アメリカで新規の原発建設ができなくなった理由は単純である。銀行がそういうリスクのあるものに対して融資しなくなったからである。原発を新規に作るという事業が、投資額をきちっと回収できるような有望な事業ではないと銀行が考えるようになったのである。しごくまっとうなことである。ひとたび事故が起きればその補償額が無限大というものに対してどうしてゼニが出せるかということである。
それはアメリカだけではなくてヨーロッパでもイギリスでもそうである。だからイギリスで原発を新規に作るとなると、得体の知れない中国製ということになってしまうのである。日本の企業がその中国製の原発の安全性にケチを付ける資格があるとは思えないのだが、なぜか日立がイギリスで新規の原発建設を受注した。これは中国とのバランスを取りたかったのだろう。
ところがイギリスの銀行は新規の原発建設にゼニを融資したくない。事故の時のリスクが大きすぎて計量不能だからである。融資が下りないと建設ができない。そこでなんと日本政府が融資を保証することで、日立という一企業に便宜をはかることにしたというニュースを聞いてオレは仰天した。ふざけるなよ、なんでイギリスの原発事故を日本人が払った税金で補償してやらないといけないんだ。なんでそんな馬鹿な契約をしてしまうのか。オレはこの問題こそきちっと国会で追及しないといけないと思ったのである。
福島原発の事故の被害はあまりにも大きすぎて、東京電力という一企業では背負いきれないから政府がかなりゼニを出すことになったのである。何十兆円かかって、何十年かかるのは全くわからないし、もしかしたら永遠に事故処理は終わらないかも知れないのである。それなのに「政府が融資保証」なのである。国民はもっと怒らないといけないのである。「ふざけるな!」と言わないといけない。

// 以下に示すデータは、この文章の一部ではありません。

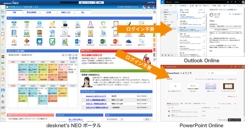Open the スケジュール calendar icon in the menu

pyautogui.click(x=14, y=24)
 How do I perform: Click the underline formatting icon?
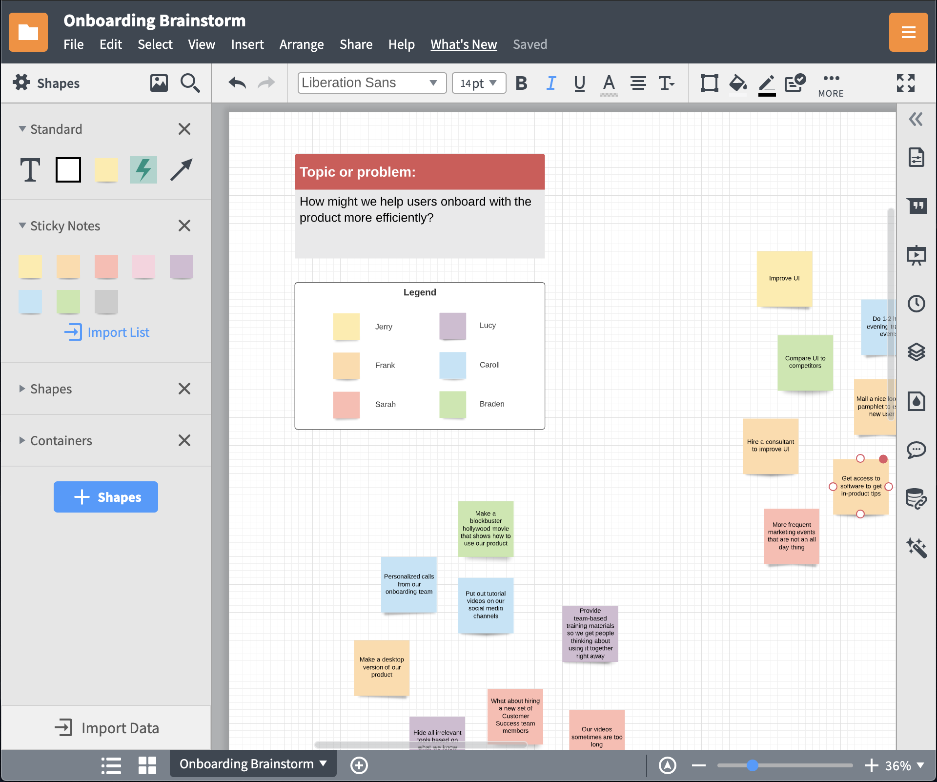click(579, 83)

日本政府はこれほどの大事故を経験したのにそこから何も学んでないのである。原発事故から何も学べないで、いつまでも撤退できないでいるいまの惨状は太平洋戦争の末期と同じである。このまま進んで行くととんでもないことになるということがわかっていながら、積極的にそれを阻止することもなく、誰も責任を取らずに多くの国民を犠牲にしたというあの歴史から何も学ぶことなく、原発という問題で全く同じ失敗を繰り返そうとしているのである。
いまもしも原発の是非について国民投票を行えば、必ず「撤退」が「再稼働」を上回るだろう。そんな世論に背を向けてさらに新規で大間原発を建設しようとしているその愚かさをどうやって阻止すればいいのか。何のメリットもないのにリスクだけ背負い込まされる函館市民の怒りはどこに向かうべきなのか。もしも原発にミサイルを撃ち込まれたら大変なことになるのに島根を軽視する馬鹿議員がいるのはどういうことなのか。
日立がイギリスで受注した原発がもしも事故を起こせば、その巨額の補償金はとうてい一企業に払えるものではないから破産するだろう。融資したゼニを回収できなかった銀行は、融資を保証している日本政府に対して一括での弁済を要求するだろう。その額が100兆とか200兆だったらどうするのか。企業と違って国は破産できないのである。日本国債をデフォルトさせるという裏技もあるにはあるが、そんなことをすると日本国は国際社会でやっていけなくなる。
日立とか東芝とか、こういったかつての日本の高度成長を支えた大企業のトップが、原発というものの非採算性や非合理性についてきちっと理解していればもっと違った結果になっただろう。中途半端にやりかけたものであっても、勇気を持ってやめることが最良の選択であることは太平洋戦争が如実に物語っている。原発の新規建設という愚行は、8月15日で終戦せずに本土決戦に持ち込むような愚行であると誰かちゃんと頭の固い連中にわからせてくれよ。